How do 2 proteins come together to form a complex? Although we can sometimes determine the crystal structure of a complex, this only gives us a static picture, the end product of a dynamic process.
To provide a glimpse into how two proteins come together, Tang and co-workers, in the paper "Visualization of transient encounter complexes in protein–protein association" Nature (2006) 444:383, devised a brilliant scheme to capture the alternative ways that two proteins bind together in solution.

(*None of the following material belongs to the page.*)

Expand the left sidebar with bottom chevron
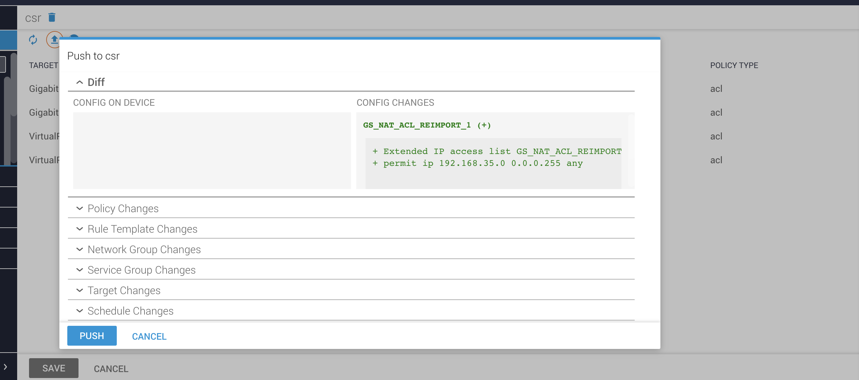This screenshot has width=859, height=380. 5,367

They studied the binding of the N-terminal domain of enzyme I (EIN) to the phosphocarrier protein (HPr). The figure on the left shows EIN on the left (mostly blue). HPr is the protein on the right (green). In the experiment, they attached Mn2+ ions (3 red balls on the far right) onto the surface of HPr.

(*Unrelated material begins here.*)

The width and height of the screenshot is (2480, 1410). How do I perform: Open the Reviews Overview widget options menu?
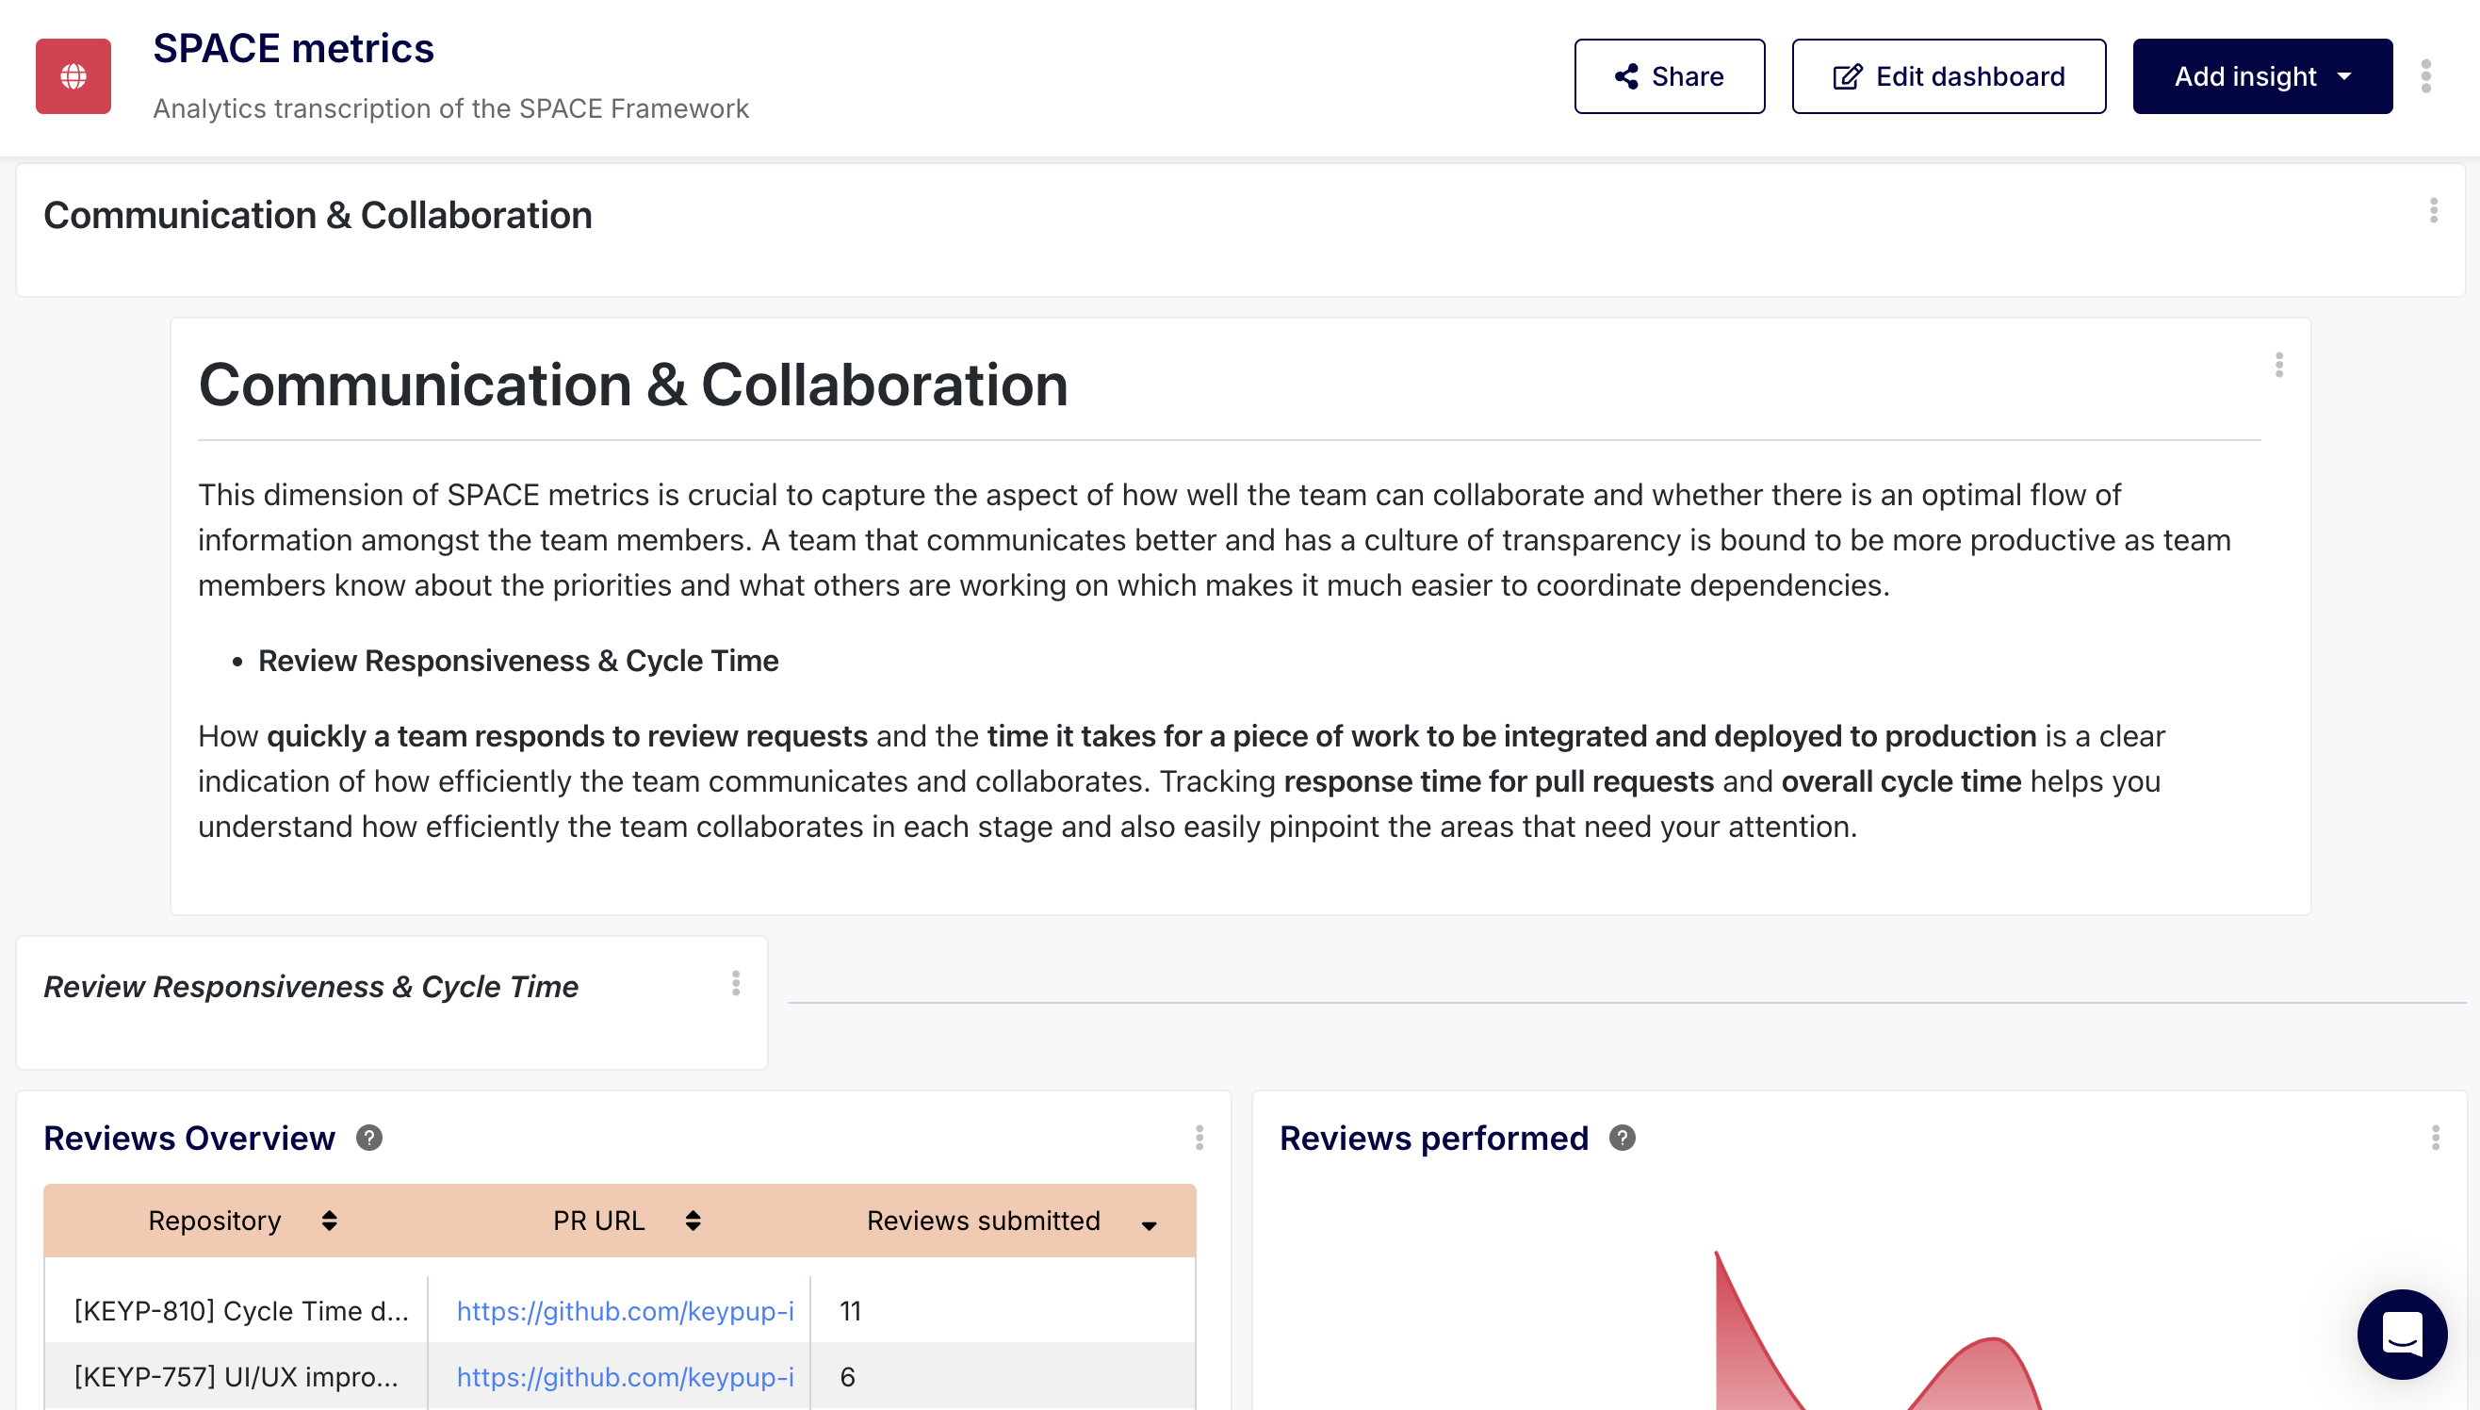tap(1199, 1138)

The key idea is that these Mn2+ ions induce a magnetic response in EIN where the magnetic response (ΔΓ2) of the backbone H atoms in EIN depends on the distance of the H atoms from the Mn2+ ions. The magnetic response ΔΓ2 (red dots) for each backbone H atom in EIN is plotted below:
The black line in the figure above is the ΔΓ2 calculated from the crystal structure of the complex of EIN bound to HPr. The measured ΔΓ2 (red dots) show a number of peaks that deviate from the black line. These peaks correspond to transient binding sites of HPr to other parts of the EIN surface.
From the results of a series of similar experiments, Tang and co-workers reconstructed the most likely transient binding sites of HPr to EIN. The alternate conformations of HPr are shown as a density map (green) in the following image. The actual binding site of HPr in the crystal structure is shown in blue, and EIN is shown as an eletrostatic surface map (red is positive, white neutral, blue is negative):
The alternative conformations of HPr bind to positively charged parts of the surface of EIN. However, near the actual binding site, there are few alternate conformations, even though the surface around the actual binding site is also strongly charged.
Tang and co-workers conclude that it is very easy for two proteins to stick together, drawn by simple electrostatic attraction. But this binding is weak. To explain the absence of alternative conformations around the actual binding sites, they argue that once the HPr binds close to the actual binding site, there is a large energy funnel that forces the HPr into the actual binding site.
This is the first study to show, experimentally, that two proteins can transiently bind anywhere through electrostatic interaction, a truly significant result.